ACTION ITEM - Would you work out how many lines below include the word "over"? Only that number is wanted.

PROVIDED INFORMATION -
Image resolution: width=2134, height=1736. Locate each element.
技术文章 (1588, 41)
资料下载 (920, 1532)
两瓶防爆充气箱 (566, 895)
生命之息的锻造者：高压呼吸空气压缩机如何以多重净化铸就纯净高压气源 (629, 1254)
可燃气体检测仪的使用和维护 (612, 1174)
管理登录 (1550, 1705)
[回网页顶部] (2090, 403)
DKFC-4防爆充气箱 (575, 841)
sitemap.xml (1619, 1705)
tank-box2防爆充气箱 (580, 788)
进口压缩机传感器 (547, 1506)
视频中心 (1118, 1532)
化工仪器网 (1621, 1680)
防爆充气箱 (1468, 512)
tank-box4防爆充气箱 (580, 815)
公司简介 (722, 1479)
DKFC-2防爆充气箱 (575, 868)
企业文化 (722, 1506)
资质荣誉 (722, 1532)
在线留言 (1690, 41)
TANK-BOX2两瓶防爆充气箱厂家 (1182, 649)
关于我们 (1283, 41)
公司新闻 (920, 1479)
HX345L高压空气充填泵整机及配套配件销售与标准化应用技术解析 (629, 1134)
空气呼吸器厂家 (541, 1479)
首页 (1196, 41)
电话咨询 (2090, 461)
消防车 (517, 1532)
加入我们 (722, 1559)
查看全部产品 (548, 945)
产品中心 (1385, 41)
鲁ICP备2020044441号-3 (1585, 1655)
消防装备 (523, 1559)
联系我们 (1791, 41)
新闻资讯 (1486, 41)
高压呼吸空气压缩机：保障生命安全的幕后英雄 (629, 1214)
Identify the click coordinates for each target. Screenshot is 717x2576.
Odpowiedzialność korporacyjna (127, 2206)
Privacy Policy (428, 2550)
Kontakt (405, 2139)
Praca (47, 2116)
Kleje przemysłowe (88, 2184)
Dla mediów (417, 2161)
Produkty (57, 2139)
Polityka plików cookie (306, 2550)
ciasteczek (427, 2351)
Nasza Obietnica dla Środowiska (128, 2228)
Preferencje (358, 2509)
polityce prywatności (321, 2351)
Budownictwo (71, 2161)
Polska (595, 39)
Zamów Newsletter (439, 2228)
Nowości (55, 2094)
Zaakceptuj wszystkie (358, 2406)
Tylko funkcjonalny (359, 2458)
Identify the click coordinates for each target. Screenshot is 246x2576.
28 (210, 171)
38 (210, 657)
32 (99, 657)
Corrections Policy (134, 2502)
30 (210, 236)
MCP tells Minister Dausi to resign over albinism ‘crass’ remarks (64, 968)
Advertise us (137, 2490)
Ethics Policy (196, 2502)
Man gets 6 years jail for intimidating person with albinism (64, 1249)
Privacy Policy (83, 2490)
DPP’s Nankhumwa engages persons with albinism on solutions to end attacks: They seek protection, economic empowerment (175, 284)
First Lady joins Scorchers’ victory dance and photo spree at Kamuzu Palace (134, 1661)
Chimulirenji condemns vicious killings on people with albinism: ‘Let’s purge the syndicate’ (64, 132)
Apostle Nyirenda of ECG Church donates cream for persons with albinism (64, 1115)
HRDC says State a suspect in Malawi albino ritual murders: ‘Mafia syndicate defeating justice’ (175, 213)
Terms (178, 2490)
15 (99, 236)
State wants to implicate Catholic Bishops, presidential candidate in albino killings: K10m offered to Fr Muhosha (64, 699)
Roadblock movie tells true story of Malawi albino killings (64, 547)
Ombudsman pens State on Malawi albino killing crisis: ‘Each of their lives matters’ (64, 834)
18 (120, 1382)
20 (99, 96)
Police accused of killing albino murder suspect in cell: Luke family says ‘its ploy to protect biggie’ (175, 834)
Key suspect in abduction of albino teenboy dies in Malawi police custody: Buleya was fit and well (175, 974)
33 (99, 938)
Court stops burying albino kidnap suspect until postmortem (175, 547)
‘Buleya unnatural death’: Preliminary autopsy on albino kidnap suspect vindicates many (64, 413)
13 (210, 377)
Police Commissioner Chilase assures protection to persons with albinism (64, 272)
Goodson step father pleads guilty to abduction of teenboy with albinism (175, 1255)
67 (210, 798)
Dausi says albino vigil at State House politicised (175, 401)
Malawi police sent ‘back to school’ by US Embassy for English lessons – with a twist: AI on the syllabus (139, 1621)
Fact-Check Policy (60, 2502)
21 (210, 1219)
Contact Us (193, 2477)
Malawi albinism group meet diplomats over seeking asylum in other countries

SOLVED PROBLEM - 2